One word – insurance – opens doors to life or death for cancer kids

Half of those without health cover die early before completing treatment

In Summary

• Completion of cancer treatment depends on paying for the costs of treatment through personal finances or health insurance.

• Overall survival and event-free survival were higher for insured versus uninsured children.

A nurse enters the ward for children with cancer at the Kenyatta National Hospital
CHILDREN'S WARD: A nurse enters the ward for children with cancer at the Kenyatta National Hospital

One thing appears to determine whether children with cancer survive or die: health insurance.

Records of 763 children treated for cancer at the Moi Teaching and Referral Hospital in Eldoret between 2010 and 2016 show stark differences in the outcomes of those with insurance and those without.

Of the children, 280 had National Health Insurance Fund coverage at diagnosis and 299 enrolled during treatment, leading to a total 579 with NHIF.

“The most likely treatment outcome in uninsured patients was death (49 per cent), whereas in those with health insurance at diagnosis and those who enrolled during treatment, it was event-free survival (36 per cent and 41 per cent, respectively),” researchers reported.

"Overall survival and event-free survival was higher for insured versus uninsured patients."

They said the most common cause of treatment failure was abandonment of treatment followed by death.

 “In our centre, the most common reasons for treatment abandonment were financial difficulties and inadequate access to NHIF,” the researchers said.

Their study, 'Influence of health‑insurance on treatment outcomes of childhood cancer in Western Kenya,' was published in the 'Supportive Care in Cancer Journal' on July 15.

The patients ages at diagnosis ranged between 0 and 16 years with a mean age of 6.5 years.

They said cancer treatment completion is dependent on the ability to cater for the costs of treatment through personal finances or health insurance.

Those who can afford insurance are increasingly getting a better chance to live.

The study shows treatment outcomes have improved significantly because event-free survival is 32 per cent in Western Kenya, compared to half of that in 2007.

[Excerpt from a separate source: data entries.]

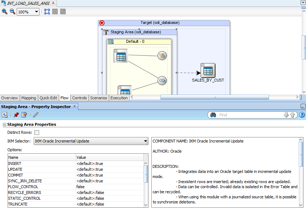Click the edit pencil icon in Property Inspector
Image resolution: width=306 pixels, height=211 pixels.
[35, 115]
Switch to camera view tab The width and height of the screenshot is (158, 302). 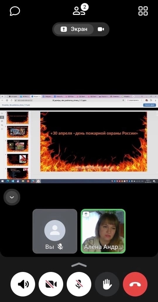coord(101,29)
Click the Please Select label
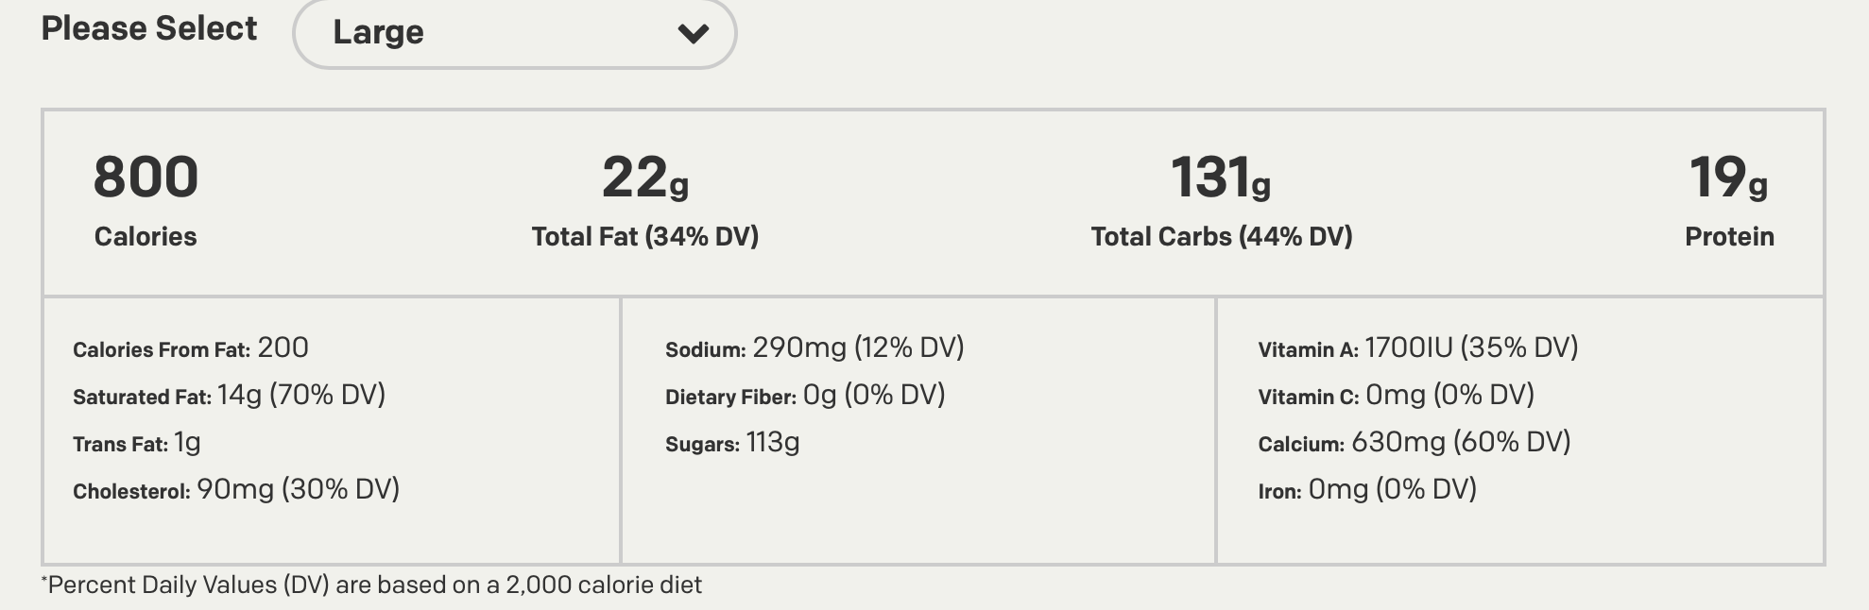1869x610 pixels. [148, 28]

Event-free survival refers to how long a person survives after treatment without experiencing complications, such as cancer coming back or worsening.

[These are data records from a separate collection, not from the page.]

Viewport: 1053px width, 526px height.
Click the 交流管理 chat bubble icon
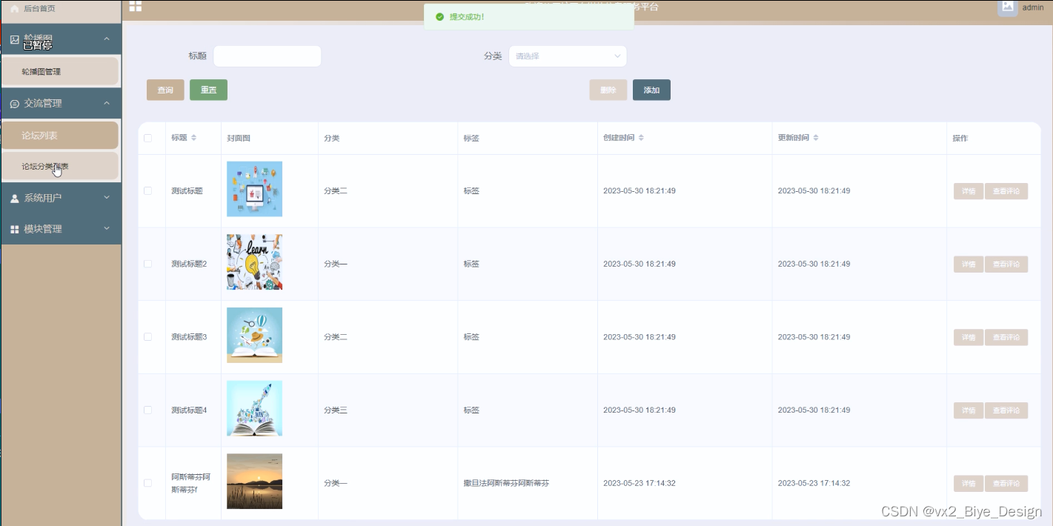click(x=14, y=104)
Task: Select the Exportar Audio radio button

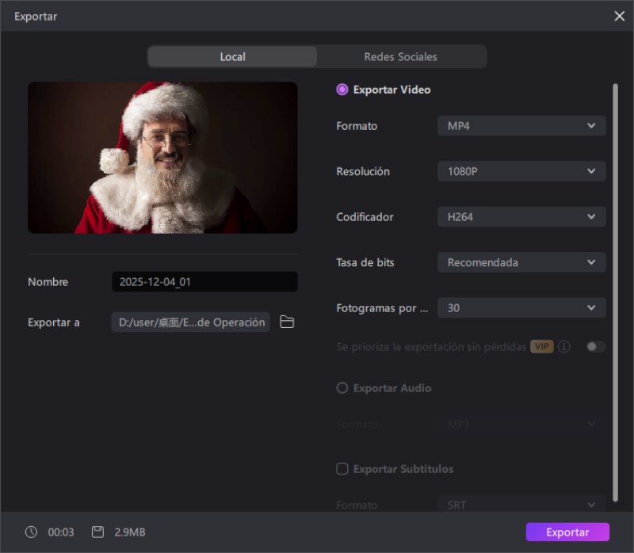Action: tap(342, 388)
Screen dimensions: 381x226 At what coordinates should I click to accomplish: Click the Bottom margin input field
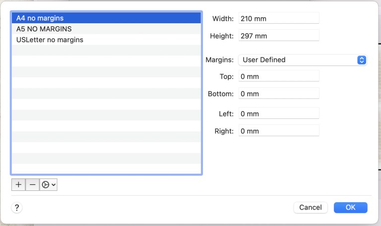pyautogui.click(x=278, y=94)
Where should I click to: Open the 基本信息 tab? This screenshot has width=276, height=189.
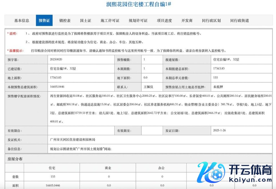[x=22, y=21]
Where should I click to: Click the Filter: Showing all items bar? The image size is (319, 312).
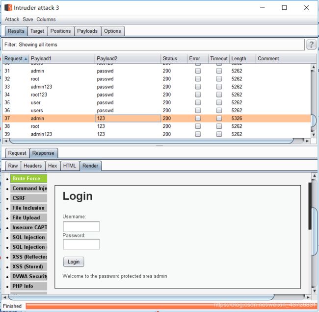coord(153,45)
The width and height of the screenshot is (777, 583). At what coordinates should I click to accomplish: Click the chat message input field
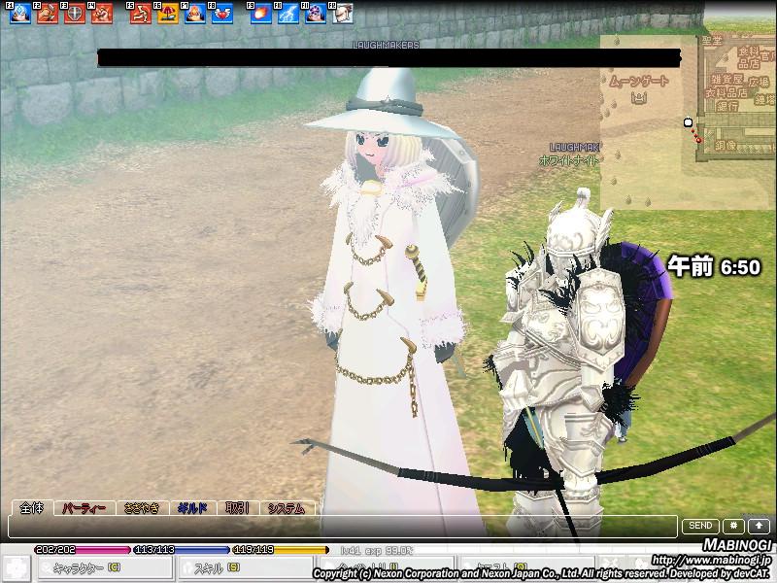[340, 527]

“Overall survival and event-free survival were higher for insured versus uninsured patients,” the researchers said.

The improved survival was attributed to the adoption of standardised treatment protocols, less treatment abandonment, better multidisciplinary care and more knowledgeable health personnel.

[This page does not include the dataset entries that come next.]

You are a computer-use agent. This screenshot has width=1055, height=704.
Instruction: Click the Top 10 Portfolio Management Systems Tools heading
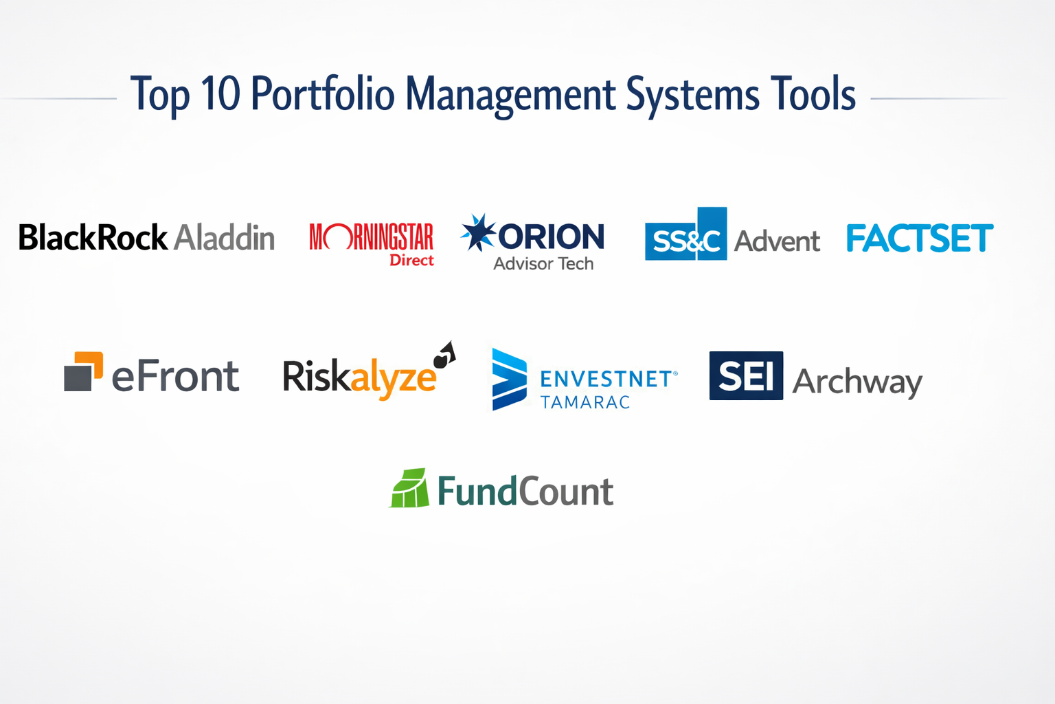click(493, 94)
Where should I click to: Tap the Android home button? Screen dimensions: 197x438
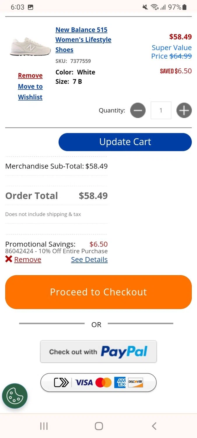99,426
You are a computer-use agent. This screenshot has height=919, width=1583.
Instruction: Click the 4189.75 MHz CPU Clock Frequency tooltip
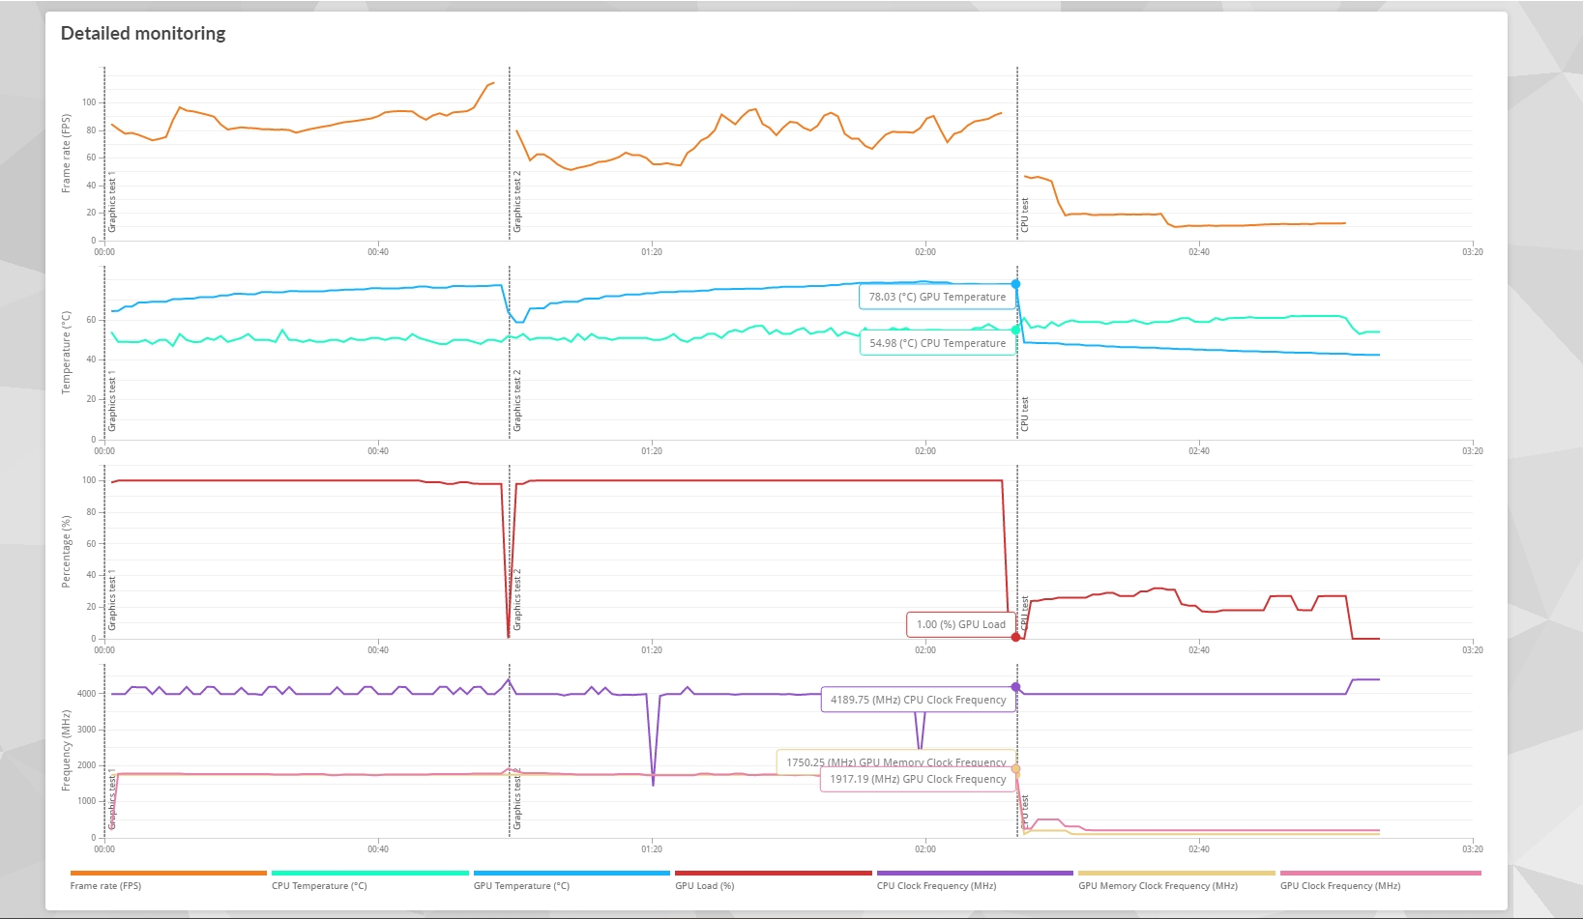click(918, 700)
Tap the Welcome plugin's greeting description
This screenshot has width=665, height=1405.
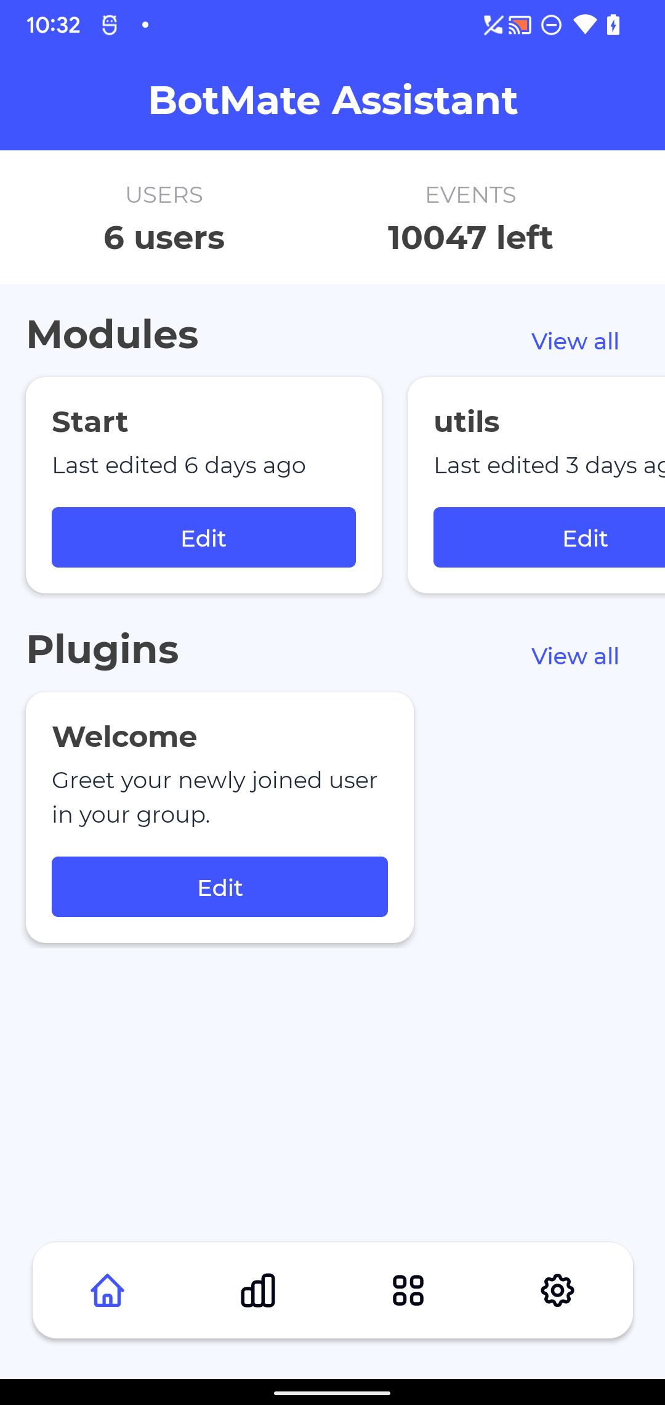(x=214, y=797)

The MTRH study shows uninsured children do not benefit from these advances.

They have no access to healthcare and remain undiagnosed for a long time. Those without insurance go to cheap facilities where they are either misdiagnosed or receive delayed diagnosis. Thus, they present with advanced stages of disease, lowering the probability of cure.

The study's findings highlight the importance of universal health coverage for children with cancer. Universal health coverage would ensure that all children have access to the cancer treatment they need, regardless of their family's financial situation.

This would help to improve survival rates for children with cancer and reduce the burden on families, the authors said.

The researchers urged healthcare providers to actively help families with health insurance registration.

Early this year, the World Health Organization called on countries including Kenya to invest in early detection and effective therapy and medicines for treatment of childhood cancers.

WHO raised concern that nationally, only 20 per cent of children with cancer in Kenya survive compared to more than 80 per cent in developed countries.

“The likelihood of surviving a diagnosis of childhood cancer depends on the country where the child lives,” WHO said.

The global health agency listed delay in diagnosis, inability to obtain an accurate diagnosis and inaccessible therapy as some reasons for lower survival rates.

Others include abandonment of treatment, death from toxicity (side effects) and avoidable relapse.

“Improving access to childhood cancer care, including to essential medicines and technologies, is highly cost-effective, feasible and can improve survival in all settings,” WHO said.

A recent report by the National Cancer Institute showed that leukaemia accounts for the highest childhood cancer burden in Kenya followed by brain tumours and lymphoma.

Data also shows that seven in every 10 childhood cancer cases are at advanced stages, with the age group with the highest incidences of childhood cancers being zero to 14 years.

Childhood cancers are curable if diagnosis and detection are done early and early treatment is initiated.